Copy exactly the line containing "LivingEd – Leadership (754, 338)" and all lines after it, through the last line of the material below; omit everything before it.

[[ Source information, beginning ]]

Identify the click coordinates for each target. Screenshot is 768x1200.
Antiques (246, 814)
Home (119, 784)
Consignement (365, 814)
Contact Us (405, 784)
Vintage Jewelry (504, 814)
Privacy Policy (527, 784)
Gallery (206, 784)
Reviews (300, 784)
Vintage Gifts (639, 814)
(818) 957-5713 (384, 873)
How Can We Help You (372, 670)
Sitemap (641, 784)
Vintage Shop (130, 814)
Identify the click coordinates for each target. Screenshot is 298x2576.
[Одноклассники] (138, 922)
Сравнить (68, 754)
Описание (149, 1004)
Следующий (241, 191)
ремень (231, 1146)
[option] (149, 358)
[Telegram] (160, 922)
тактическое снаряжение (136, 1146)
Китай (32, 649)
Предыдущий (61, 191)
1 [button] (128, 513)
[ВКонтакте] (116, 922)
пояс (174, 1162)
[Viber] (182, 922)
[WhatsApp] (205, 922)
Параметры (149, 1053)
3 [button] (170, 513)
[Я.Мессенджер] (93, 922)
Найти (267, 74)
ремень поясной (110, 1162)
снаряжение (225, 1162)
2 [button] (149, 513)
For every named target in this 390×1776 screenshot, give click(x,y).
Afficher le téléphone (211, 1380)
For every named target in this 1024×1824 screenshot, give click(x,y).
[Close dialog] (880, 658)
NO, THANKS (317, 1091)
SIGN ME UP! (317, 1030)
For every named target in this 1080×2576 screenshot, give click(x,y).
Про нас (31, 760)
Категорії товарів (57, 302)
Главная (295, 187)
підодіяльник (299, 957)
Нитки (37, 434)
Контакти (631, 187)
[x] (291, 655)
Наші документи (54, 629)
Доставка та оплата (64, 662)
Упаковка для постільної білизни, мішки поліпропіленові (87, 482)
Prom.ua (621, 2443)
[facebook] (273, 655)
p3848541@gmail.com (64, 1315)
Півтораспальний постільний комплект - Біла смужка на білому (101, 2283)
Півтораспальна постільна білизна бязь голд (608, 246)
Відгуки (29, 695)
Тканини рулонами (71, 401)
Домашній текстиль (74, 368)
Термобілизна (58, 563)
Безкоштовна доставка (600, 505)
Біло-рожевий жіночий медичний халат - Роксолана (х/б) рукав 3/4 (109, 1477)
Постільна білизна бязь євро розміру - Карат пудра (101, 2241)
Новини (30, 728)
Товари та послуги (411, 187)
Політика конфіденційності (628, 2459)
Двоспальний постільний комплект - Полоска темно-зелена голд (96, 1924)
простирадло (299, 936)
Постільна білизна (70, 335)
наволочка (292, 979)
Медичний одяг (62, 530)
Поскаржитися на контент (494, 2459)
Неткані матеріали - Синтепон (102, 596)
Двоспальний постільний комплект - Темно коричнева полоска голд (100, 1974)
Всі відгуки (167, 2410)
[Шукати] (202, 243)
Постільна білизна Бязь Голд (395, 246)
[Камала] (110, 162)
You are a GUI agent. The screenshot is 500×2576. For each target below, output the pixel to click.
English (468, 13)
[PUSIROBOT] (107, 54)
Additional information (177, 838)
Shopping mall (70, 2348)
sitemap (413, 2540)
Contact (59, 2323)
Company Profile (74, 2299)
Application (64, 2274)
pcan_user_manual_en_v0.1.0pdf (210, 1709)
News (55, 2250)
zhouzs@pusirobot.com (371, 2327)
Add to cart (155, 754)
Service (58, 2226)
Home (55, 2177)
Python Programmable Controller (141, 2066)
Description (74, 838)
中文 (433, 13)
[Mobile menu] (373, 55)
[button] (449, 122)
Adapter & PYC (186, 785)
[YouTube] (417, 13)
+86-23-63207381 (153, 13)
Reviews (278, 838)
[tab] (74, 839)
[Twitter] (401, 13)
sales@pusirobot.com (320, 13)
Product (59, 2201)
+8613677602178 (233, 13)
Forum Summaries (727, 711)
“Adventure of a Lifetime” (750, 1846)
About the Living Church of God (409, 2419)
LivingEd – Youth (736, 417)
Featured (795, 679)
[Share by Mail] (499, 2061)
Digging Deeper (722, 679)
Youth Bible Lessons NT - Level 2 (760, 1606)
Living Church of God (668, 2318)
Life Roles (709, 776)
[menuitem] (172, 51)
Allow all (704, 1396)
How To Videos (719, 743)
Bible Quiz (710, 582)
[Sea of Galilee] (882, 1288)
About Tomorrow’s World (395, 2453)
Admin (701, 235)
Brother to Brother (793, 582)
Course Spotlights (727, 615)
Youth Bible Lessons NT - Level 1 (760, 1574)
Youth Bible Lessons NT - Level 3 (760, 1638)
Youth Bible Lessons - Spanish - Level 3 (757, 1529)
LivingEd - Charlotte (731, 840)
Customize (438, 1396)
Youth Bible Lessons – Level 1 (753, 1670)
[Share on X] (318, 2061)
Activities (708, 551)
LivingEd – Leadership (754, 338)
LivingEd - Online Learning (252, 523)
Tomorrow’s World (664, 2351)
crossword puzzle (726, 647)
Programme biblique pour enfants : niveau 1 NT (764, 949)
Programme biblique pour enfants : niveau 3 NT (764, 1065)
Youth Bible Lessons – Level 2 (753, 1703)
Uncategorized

[[ Source information, end ]]

■ Answer section:
LivingEd – Leadership (754, 338)
LivingEd - Online Learning (252, 523)
Tomorrow’s World (664, 2351)
crossword puzzle (726, 647)
Programme biblique pour enfants : niveau 1 NT (764, 949)
Programme biblique pour enfants : niveau 3 NT (764, 1065)
Youth Bible Lessons – Level 2 (753, 1703)
Uncategorized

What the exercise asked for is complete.